#### TRY IT
Please return, with no alterations, the lines below from the very first through the one that contains "You are a computer-use agent. The image".

Top of DATA IN THIS EXERCISE

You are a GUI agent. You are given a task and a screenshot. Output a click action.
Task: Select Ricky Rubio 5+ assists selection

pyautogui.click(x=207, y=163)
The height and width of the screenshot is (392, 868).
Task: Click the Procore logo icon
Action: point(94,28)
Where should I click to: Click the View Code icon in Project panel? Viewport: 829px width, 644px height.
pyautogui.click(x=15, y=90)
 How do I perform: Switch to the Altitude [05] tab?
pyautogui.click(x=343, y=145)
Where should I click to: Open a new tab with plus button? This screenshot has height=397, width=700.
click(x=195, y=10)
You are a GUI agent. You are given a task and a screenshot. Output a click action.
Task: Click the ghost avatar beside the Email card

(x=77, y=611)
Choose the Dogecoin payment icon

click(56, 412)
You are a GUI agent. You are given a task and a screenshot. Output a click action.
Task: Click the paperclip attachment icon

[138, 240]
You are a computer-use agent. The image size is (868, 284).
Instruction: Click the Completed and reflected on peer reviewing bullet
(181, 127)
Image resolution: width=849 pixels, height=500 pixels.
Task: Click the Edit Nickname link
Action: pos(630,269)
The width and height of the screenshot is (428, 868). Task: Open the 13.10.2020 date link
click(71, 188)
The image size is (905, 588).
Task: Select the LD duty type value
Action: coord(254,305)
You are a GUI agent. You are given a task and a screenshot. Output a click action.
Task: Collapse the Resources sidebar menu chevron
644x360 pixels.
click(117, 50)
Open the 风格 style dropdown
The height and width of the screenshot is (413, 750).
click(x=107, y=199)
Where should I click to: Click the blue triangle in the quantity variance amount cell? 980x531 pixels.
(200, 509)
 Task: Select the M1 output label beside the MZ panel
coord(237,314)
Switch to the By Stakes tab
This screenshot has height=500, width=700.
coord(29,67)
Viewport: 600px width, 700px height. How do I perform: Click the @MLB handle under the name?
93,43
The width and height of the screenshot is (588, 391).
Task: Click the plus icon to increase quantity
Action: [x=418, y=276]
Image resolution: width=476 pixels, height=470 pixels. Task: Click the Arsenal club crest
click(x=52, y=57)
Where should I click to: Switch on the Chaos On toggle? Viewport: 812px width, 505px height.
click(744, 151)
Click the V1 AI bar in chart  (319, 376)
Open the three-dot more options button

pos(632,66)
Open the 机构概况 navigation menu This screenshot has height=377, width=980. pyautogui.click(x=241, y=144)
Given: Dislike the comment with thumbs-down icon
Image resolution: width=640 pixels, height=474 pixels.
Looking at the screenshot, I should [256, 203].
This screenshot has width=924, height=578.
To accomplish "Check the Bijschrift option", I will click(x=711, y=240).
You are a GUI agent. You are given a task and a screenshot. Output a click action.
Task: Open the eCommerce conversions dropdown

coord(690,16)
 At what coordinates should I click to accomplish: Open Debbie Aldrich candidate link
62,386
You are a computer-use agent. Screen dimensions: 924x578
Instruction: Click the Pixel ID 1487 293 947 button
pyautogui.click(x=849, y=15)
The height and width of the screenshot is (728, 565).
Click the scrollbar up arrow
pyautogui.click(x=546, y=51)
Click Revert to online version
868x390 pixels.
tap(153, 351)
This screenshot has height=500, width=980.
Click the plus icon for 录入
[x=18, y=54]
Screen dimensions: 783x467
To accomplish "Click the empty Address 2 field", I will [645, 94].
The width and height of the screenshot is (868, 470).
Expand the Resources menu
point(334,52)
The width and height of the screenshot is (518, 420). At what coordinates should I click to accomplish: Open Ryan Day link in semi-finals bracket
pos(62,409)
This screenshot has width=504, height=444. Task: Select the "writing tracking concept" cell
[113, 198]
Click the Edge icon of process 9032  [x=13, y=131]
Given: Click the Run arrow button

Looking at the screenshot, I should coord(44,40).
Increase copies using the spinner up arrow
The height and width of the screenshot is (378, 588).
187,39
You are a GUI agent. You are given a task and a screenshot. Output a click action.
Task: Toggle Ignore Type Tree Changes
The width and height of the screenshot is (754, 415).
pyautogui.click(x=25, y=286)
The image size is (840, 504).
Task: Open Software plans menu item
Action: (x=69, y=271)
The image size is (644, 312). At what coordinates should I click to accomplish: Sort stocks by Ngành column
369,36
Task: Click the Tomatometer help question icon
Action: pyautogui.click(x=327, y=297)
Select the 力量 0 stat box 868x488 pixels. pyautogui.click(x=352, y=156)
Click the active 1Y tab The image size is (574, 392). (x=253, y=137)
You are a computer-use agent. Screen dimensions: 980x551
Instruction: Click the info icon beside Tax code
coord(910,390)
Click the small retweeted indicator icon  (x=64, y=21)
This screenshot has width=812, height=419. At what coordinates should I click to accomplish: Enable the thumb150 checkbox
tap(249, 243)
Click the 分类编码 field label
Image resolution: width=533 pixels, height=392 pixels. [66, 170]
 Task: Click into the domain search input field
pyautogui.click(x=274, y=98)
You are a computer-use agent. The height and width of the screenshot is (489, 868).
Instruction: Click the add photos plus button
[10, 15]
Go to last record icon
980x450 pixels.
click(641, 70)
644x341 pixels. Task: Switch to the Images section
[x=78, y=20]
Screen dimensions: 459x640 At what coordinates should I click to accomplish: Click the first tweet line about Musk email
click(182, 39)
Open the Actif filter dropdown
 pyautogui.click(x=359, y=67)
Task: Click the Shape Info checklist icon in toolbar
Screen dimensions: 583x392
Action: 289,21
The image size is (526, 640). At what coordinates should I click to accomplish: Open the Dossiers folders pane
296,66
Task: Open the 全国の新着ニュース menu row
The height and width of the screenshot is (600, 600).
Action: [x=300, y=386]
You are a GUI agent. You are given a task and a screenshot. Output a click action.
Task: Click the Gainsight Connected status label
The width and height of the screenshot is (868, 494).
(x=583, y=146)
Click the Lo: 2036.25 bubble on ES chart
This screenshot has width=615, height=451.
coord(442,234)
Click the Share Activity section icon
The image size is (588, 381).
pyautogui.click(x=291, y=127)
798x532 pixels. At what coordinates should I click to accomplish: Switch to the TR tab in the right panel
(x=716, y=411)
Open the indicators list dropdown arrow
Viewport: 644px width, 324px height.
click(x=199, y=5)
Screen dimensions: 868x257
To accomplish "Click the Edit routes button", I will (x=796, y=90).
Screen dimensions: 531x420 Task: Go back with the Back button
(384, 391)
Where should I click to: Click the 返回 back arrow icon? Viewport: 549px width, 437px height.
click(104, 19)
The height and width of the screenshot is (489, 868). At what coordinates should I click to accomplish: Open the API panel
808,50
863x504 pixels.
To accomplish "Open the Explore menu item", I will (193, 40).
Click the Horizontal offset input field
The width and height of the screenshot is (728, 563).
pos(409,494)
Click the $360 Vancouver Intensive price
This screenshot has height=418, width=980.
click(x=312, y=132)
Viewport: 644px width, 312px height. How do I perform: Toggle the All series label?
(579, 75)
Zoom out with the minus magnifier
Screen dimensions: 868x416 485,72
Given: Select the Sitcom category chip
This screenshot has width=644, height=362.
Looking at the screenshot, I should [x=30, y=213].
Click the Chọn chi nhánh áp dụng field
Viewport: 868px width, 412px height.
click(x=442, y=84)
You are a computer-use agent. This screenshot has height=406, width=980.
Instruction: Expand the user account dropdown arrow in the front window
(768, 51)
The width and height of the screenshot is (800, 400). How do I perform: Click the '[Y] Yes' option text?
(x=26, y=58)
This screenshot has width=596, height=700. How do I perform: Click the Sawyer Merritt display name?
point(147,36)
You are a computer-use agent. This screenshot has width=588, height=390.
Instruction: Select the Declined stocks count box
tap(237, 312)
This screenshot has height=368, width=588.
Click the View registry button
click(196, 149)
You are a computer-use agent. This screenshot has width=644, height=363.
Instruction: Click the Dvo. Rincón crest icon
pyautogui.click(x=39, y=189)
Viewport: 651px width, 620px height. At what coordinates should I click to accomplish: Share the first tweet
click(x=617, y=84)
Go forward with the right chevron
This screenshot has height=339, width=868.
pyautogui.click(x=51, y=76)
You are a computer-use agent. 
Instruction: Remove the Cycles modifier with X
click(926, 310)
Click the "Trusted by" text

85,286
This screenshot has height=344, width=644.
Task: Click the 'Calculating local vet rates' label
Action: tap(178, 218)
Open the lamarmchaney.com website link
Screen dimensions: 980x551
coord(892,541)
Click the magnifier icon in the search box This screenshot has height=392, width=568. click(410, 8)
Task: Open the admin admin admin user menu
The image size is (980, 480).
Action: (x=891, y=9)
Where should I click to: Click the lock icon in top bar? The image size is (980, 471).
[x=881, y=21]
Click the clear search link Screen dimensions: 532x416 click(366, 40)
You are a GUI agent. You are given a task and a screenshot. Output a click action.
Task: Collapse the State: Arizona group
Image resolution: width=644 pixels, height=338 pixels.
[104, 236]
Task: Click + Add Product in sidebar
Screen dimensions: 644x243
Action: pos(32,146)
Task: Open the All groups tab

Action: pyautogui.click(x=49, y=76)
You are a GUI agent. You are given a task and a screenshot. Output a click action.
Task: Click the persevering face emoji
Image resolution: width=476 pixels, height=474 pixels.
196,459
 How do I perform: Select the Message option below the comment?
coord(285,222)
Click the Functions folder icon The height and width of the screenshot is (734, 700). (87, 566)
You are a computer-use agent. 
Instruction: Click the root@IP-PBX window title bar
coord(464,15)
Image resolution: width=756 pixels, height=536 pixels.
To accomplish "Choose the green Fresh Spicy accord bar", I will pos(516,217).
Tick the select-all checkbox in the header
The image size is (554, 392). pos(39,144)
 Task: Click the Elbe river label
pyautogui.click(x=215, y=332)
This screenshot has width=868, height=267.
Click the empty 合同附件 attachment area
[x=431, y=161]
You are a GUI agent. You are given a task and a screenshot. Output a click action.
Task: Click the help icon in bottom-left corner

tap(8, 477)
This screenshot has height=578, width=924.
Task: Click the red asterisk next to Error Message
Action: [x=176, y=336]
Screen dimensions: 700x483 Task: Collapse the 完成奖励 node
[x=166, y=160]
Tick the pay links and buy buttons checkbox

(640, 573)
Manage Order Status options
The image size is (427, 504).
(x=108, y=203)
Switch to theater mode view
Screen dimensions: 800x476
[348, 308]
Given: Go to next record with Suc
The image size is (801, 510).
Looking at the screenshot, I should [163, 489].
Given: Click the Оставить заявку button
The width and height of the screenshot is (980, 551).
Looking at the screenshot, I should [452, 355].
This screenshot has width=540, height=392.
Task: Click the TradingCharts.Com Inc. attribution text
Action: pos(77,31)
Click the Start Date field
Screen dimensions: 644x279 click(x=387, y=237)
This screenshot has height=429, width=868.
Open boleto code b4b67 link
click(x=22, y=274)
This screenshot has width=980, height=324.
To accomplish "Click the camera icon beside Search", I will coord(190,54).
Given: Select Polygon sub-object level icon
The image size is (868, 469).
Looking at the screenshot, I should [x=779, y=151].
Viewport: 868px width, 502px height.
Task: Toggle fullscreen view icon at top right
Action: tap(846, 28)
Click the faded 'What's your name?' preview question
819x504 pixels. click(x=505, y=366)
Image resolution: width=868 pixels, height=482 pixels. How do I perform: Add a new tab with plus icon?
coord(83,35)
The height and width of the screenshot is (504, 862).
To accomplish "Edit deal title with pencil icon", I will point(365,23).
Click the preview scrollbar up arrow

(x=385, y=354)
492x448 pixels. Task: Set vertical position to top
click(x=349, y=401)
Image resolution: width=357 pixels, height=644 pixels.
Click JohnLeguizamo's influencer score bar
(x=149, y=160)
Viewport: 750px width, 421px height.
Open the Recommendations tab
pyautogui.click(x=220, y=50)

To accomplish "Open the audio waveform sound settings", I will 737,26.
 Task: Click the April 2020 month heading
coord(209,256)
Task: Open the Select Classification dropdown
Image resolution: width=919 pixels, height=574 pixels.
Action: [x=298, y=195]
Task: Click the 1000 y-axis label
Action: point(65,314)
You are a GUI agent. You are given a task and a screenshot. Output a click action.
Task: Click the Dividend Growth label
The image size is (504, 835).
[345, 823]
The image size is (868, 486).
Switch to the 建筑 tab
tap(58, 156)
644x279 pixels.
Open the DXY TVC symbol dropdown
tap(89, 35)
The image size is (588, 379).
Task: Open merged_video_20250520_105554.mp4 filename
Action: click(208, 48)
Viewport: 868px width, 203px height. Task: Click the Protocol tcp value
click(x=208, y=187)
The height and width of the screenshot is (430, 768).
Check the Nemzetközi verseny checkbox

Bottom of DATA IN THIS EXERCISE

#### SOLUTION TO THE PROBLEM
You are a GUI agent. You are given a task and a screenshot. Output a click action.
Task: Select Ricky Rubio 5+ assists selection

pyautogui.click(x=207, y=163)
The height and width of the screenshot is (392, 868).
Task: Click the Procore logo icon
Action: point(94,28)
Where should I click to: Click the View Code icon in Project panel? Viewport: 829px width, 644px height.
pyautogui.click(x=15, y=90)
 How do I perform: Switch to the Altitude [05] tab?
pyautogui.click(x=343, y=145)
Where should I click to: Open a new tab with plus button? This screenshot has height=397, width=700.
click(x=195, y=10)
You are a GUI agent. You are given a task and a screenshot. Output a click action.
Task: Click the ghost avatar beside the Email card

(x=77, y=611)
Choose the Dogecoin payment icon

click(56, 412)
You are a GUI agent. You are given a task and a screenshot. Output a click action.
Task: Click the paperclip attachment icon

[138, 240]
You are a computer-use agent. The image size is (868, 284).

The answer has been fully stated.